Let’s face it, being a crime writer is a strange occupation.

Much of my time is spent thinking about killing people. Fortunately, none of these people actually exist.

I’ve always believed that the most important character in a crime novel is the victim. I’ve written books where the identity of the victim is a mystery at the beginning. Not so much a whodunnit as a whobeendun.

As the story progresses, the reader (and the detective) discovers more and more about the life of the deceased, gradually building up a picture of who they were and why they were killed. And, eventually, of course, who killed them. So the whobeendun ends up turning into a whodunnit. With strong elements of whydunnit and howdunnit thrown in for good measure.

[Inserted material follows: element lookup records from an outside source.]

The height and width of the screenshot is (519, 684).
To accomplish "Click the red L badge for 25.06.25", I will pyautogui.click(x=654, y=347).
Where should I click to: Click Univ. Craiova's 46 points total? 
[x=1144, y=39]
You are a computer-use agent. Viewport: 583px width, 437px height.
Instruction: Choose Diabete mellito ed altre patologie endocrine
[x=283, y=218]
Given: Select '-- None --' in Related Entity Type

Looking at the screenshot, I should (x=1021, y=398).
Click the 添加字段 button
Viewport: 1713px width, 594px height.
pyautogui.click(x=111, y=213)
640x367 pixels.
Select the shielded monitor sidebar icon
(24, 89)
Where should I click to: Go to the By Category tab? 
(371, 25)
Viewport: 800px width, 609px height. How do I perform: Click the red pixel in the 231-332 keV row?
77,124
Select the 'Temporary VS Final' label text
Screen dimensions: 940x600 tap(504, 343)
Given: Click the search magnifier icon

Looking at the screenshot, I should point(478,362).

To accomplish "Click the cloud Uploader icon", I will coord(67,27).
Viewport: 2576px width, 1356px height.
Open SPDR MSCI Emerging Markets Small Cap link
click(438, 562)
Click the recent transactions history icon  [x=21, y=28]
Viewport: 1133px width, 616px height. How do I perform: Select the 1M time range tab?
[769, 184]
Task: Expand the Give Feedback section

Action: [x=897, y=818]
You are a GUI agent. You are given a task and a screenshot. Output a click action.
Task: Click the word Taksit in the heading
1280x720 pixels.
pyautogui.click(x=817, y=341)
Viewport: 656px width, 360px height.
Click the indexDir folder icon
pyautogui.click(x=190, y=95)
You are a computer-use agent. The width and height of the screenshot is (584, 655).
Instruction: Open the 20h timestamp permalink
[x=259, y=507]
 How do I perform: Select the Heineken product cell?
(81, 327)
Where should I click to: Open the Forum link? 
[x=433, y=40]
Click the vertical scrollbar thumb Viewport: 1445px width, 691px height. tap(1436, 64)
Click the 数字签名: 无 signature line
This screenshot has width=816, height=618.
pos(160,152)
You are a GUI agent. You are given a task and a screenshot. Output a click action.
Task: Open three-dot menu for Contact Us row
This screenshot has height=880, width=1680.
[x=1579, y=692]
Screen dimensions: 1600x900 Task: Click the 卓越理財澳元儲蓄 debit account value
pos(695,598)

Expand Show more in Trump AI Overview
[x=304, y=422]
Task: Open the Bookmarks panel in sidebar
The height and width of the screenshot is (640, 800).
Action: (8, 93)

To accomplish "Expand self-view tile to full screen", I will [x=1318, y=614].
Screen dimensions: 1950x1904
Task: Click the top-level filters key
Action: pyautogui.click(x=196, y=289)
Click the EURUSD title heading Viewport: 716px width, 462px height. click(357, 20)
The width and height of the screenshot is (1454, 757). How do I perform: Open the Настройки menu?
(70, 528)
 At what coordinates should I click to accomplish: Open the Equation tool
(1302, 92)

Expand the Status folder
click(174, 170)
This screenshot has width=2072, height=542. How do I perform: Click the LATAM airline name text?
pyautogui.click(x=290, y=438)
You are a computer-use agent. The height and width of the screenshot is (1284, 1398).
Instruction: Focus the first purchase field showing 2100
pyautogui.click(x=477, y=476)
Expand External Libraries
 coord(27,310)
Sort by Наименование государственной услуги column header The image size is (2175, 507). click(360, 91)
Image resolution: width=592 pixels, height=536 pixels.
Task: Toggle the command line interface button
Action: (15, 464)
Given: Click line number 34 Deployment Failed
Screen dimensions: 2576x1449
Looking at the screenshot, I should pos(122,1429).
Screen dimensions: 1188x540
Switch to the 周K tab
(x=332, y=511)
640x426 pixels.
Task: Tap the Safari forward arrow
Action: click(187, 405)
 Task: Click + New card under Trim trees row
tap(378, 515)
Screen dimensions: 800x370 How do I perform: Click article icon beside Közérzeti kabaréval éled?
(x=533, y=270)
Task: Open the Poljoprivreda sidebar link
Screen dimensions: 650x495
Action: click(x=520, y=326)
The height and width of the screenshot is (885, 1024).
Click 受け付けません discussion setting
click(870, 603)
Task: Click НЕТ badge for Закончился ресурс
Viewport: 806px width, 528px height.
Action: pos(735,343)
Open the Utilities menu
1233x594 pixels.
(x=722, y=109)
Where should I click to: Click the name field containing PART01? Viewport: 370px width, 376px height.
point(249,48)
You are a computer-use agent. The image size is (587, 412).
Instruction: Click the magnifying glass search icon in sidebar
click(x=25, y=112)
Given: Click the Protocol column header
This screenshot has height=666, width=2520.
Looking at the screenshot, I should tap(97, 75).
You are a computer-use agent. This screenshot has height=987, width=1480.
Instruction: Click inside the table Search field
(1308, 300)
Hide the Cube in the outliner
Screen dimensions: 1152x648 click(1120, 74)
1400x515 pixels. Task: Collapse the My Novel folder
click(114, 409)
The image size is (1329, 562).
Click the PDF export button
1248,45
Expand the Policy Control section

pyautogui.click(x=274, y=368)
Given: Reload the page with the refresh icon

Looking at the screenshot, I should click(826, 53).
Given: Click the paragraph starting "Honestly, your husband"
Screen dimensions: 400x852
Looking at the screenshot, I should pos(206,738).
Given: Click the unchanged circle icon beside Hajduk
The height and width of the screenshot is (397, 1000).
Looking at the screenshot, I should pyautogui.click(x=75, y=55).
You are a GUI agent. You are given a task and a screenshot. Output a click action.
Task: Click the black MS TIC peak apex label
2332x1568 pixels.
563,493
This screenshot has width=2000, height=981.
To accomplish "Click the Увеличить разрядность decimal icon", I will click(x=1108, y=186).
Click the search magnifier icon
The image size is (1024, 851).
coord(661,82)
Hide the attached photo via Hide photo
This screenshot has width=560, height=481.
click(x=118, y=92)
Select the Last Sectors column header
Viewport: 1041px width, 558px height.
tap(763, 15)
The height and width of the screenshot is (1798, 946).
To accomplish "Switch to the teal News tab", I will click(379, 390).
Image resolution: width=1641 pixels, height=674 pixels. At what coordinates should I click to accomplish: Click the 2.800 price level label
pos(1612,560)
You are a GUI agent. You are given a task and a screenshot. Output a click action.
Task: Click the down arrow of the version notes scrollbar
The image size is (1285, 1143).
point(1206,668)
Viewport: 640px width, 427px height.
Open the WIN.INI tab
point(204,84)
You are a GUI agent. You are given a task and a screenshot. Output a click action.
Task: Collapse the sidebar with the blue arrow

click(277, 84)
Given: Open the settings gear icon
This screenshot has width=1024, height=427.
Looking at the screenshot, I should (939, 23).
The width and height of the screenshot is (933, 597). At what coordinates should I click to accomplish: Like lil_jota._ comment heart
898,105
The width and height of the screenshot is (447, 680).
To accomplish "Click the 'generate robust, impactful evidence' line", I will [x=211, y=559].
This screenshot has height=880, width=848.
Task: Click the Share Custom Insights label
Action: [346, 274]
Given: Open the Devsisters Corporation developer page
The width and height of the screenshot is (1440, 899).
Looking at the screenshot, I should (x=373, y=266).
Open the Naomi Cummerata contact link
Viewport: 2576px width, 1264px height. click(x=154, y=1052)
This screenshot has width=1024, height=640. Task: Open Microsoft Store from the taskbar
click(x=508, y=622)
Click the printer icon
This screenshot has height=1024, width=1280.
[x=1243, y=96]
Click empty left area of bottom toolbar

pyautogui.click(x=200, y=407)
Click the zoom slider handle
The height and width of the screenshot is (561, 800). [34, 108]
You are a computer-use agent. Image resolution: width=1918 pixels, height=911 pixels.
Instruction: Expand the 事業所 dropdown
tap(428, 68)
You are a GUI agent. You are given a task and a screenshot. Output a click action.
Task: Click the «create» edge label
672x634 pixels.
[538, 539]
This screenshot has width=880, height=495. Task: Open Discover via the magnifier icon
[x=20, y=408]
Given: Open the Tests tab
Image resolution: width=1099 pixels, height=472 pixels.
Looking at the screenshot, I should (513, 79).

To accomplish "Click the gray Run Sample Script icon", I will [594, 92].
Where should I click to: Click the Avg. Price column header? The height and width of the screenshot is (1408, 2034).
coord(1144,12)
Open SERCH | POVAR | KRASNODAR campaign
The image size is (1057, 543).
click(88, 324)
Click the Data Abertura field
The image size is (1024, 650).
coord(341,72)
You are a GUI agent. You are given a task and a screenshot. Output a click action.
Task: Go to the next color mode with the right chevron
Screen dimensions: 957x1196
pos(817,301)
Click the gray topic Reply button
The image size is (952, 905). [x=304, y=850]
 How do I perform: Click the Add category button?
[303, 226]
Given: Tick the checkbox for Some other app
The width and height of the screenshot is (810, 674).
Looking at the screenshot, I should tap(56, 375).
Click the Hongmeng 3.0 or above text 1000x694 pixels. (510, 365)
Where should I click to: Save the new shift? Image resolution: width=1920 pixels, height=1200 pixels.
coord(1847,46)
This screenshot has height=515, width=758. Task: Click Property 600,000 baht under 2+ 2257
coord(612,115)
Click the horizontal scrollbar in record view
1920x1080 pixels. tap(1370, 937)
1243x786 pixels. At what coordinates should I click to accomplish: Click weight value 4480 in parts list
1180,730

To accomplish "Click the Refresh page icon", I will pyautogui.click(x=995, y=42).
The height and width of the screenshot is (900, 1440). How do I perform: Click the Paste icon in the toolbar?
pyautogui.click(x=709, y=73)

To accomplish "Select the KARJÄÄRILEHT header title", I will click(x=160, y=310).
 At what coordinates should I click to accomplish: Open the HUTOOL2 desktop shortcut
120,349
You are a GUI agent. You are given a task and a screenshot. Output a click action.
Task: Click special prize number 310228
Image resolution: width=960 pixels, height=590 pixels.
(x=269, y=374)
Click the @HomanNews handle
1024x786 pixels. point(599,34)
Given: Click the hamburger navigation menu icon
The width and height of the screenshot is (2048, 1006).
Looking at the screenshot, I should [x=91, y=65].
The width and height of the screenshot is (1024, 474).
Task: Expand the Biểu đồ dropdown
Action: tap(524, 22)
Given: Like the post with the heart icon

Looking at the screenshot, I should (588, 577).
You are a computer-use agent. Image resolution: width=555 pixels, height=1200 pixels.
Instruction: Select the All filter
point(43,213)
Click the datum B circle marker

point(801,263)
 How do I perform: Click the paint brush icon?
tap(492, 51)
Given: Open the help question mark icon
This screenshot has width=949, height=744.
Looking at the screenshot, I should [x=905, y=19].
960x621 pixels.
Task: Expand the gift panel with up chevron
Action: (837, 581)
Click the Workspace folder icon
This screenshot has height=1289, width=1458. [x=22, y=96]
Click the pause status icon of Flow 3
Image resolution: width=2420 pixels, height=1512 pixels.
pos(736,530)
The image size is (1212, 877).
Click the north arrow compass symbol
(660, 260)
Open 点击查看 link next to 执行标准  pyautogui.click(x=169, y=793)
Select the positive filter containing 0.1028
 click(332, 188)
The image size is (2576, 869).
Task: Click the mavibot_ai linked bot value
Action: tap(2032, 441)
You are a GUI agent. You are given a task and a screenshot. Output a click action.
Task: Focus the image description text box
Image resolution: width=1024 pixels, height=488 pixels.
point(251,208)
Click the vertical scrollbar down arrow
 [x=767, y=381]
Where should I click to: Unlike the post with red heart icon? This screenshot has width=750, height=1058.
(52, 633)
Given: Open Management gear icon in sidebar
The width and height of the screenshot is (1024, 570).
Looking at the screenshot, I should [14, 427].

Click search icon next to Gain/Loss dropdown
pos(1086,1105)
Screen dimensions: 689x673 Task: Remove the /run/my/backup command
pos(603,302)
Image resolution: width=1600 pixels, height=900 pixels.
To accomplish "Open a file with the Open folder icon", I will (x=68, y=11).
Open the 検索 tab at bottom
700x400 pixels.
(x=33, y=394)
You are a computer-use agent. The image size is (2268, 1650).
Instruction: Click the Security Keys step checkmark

The advantage of this model is that it creates a very powerful motor for driving the story forward: questions that need answers.

The challenge for the writer is that it is relatively easy to generate mysteries. A little harder to solve them. It helps if you have worked out the answers to the questions you’re raising before you start. But I would say that. I’m a plotter.

If you’re not a plotter, then I guess you’re discovering the answers at the same time as your reader and your detective. Which must be interesting, if a little hair-raising. I’m in awe of writers who do it this way. Maybe one day I’ll try it. Just to challenge myself.

But even if you have got all the answers worked out in advance (clever you) you can still come a cropper.

The trick is to manage the pace of revelations. Giving enough to keep the reader reading, but not giving too much too soon, so that the tension goes out of the story. Premature elucidation, you might call it.

A Gentle Axe followed the whobeendun pattern, and I’m pretty sure I’ve written others that do too. It’s not the way I did it in my last novel, The White Feather Killer. There I introduced the reader to a number of characters and had them guessing which one was going to be the victim. And then try to work out the why, how, who of it all.

That’s more or less the pattern I’m using in my work in progress too. However, in this one I am toying with the idea of having the actual murder as a prologue, and then going back to tell the story of the events that led up to it. I was tempted to do that in The White Feather Killer but decided not to.

Why does one technique work for one novel and not for the other?

It’s all down to the fact that I’m playing a slightly different game in each book. In the new book, I don’t think there’s much doubt who’s going to be the victim. In fact, I’ve been having a lot of fun making that character a thoroughly nasty piece of work, and lining up the characters who have a motive to do the deadly deed. So it wouldn’t do any harm to reveal the crime early on. Equally, it wouldn’t serve any purpose to delay it. Whereas in The White Feather Killer, not knowing who – if anyone – is going to get killed is one of the things that keeps the reader reading. (Spoiler alert, someone does get killed.)

As I said at the beginning, being a crime writer is a strange occupation.

6 thoughts on “Murderous thoughts #1”

  1. I write a blog – a Daily Page of prose fiction – and last year I decided to try writing a detective novel without any plan, sketch or idea. I wrote the first page and killed a professor. After that I wrote for 85 days, averaging three pages a day, and finished up with a reasonably coherent 85 000 words! Now I am planning to revise it and see what happens. It was challenging but fun and proved quite possible as a task.

  2. That’s really interesting, Jennifer. As I said, I’m in awe of writers who work like that, particularly in crime fiction. I think the fact that you can do it proves the power of the subconscious.

  3. Interesting insights, Roger! Generally, we work out who did what, then remodel it as the unwinding plot takes us into areas ww didn’t ever intend to explore. As you said, it certainly is a strange occupation!

  4. Hi Roger. I’m happy that you tracked down my blog and actually read the piece that considered some of the difficulties of writing crime fiction – indeed, any fiction. Thank you for your encouragement.